IU as a Risk Factor for Decreased Treatment Adherence to Follow-up
The results of this study showed that IU had a significant negative predictive effect on treatment adherence to follow-up and was a risk factor for reduced patient follow-up adherence, which also echoed the results of existing studies.68 One possible explanation is that IU is often accompanied by patients’ interpretative bias in processing medical information, which may lead to patients’ misunderstanding or rejection of follow-up medical orders, thereby affecting their compliance.66 When patients face uncertain medical conditions, higher IU may exacerbate interpretative bias, which will further weaken the trust between patients and healthcare providers, thus reducing patients’ confidence in and adherence to follow-up plans.66,69 Additionally, interpretative bias may make it difficult for patients to accurately process medical orders and recommendations, increasing antagonism during follow-up, and ultimately leading to a significant decrease in treatment adherence to follow-up.70 From the perspective of healthcare providers, failure to promptly recognize and address patients’ IU and the interpretative bias it triggers may further deteriorate the nurse-patient relationship, heightening patients’ resistance to follow-up recommendations and reducing treatment effectiveness. On the other hand, patients with low treatment adherence to follow-up may attempt to alleviate the anxiety caused by IU through other means.71 Clearly, improving patients’ self-compassion can mitigate the negative impact of IU on interpretative bias and patient-nurse trust. To a certain extent, self-compassion helps patients better manage their emotions and reduce negative interpretative bias, thereby enhancing the trust relationship between patients and healthcare professionals. Ultimately, this improved trust and understanding will create a more favorable follow-up atmosphere for patients, increase treatment adherence to follow-up, and promote better long-term health outcomes.

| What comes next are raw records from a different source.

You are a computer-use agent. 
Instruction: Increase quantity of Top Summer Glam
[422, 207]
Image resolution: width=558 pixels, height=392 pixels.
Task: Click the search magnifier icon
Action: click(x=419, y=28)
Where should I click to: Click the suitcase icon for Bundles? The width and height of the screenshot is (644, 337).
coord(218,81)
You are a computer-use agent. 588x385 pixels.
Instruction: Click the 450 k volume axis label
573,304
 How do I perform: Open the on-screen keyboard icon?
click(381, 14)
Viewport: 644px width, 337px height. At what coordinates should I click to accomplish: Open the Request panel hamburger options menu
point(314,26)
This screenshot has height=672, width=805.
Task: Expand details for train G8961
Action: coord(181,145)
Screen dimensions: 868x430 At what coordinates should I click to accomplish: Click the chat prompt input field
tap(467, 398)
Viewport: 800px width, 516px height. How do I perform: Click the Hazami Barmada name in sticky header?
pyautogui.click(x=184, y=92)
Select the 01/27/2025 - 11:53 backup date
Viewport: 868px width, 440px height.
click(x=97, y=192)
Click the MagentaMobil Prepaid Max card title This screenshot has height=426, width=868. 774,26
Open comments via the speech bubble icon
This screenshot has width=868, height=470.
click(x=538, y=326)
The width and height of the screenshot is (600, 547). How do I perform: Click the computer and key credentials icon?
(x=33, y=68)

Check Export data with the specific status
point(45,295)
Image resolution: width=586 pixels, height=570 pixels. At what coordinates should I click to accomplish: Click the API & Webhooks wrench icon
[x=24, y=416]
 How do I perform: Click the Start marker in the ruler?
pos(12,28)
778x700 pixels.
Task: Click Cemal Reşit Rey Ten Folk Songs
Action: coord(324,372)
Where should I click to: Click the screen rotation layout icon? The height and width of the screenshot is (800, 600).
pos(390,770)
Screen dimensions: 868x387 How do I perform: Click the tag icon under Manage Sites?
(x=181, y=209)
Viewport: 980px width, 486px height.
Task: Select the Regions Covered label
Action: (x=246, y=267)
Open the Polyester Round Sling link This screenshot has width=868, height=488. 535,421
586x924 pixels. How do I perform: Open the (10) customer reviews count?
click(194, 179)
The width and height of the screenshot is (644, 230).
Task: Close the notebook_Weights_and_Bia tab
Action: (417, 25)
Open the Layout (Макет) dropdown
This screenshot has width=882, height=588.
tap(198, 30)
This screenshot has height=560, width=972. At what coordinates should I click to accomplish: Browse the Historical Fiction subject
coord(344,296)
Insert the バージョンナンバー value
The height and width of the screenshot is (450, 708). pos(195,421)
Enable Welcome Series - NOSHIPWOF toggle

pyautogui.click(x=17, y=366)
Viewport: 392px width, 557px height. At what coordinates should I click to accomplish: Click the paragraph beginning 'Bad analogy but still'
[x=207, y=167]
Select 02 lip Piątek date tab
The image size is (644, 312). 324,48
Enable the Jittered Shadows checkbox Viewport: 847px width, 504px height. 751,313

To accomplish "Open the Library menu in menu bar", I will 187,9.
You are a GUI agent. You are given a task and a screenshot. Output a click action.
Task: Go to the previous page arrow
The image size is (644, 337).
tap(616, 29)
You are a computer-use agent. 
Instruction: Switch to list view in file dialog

Negative Interpretative Bias and Trust Also Deserve Attention
This study revealed that intolerance of uncertainty can affect patient compliance through negative interpretive bias and trust. Specifically, excessive intolerance of uncertainty in patients positively predicts negative interpretive bias, while negative interpretive bias in turn negatively predicts trust, which aligns with previous research findings.72 According to the Conservation of Resources Theory, when patients perceive uncertainty, their psychological resources—such as security, trust, and control over the future—are threatened. To safeguard these resources, patients tend to exhibit a negative interpretive bias, interpreting ambiguous or uncertain medical information as potential threats or adverse factors. This interpretive bias weakens trust in healthcare providers, leading to resistance or rejection of follow-up recommendations, thereby reducing adherence to follow-up care. In the face of uncertainty, patients are more inclined to protect their psychological resources than to follow medical advice, which directly impacts the implementation of follow-up care. Research shows that intolerance of uncertainty is indeed closely related to patients’ negative interpretive bias, a relationship confirmed in numerous studies. For instance, Hall found that individuals with high intolerance of uncertainty are more likely to develop a negative interpretive bias when faced with ambiguous medical information, affecting their medical decisions.66 This result supports the Conservation of Resources Theory, which asserts that individuals prioritize protecting their psychological resources when facing uncertainty, leading to heightened negative cognitive responses.
Building on this, Social Cognitive Theory further explains this mechanism. Once patients develop a negative interpretive bias, they are more likely to interpret medical advice and treatment recommendations as threatening or unfavorable. This leads to not only doubts about the medical information but also an exaggeration of perceived risks and an underestimation of treatment benefits. Social Cognitive Theory emphasizes the critical role of individual cognitive processes and personal beliefs in this dynamic. When patients’ beliefs conflict with physicians’ advice, they are more likely to rely on their cognitive biases, which further intensifies misinterpretations of the advice and weakens trust in physicians, ultimately significantly reducing treatment adherence to follow-up. Existing research supports the applicability of Social Cognitive Theory in this context. For example, Al-Noumani found that when patients’ personal beliefs conflict with physicians’ advice,67 they are indeed more prone to cognitive biases, exaggerate perceived risks, and thereby reduce compliance with medical recommendations. These findings further validate the theoretical framework of this study and strengthen its argument. Therefore, failing to promptly identify and address patients’ intolerance of uncertainty and the interpretive bias it triggers may further deteriorate the doctor-patient relationship, increase resistance to follow-up recommendations, and reduce treatment effectiveness. This is particularly crucial for healthcare providers, as they may overlook this important psychological dynamic in their practice.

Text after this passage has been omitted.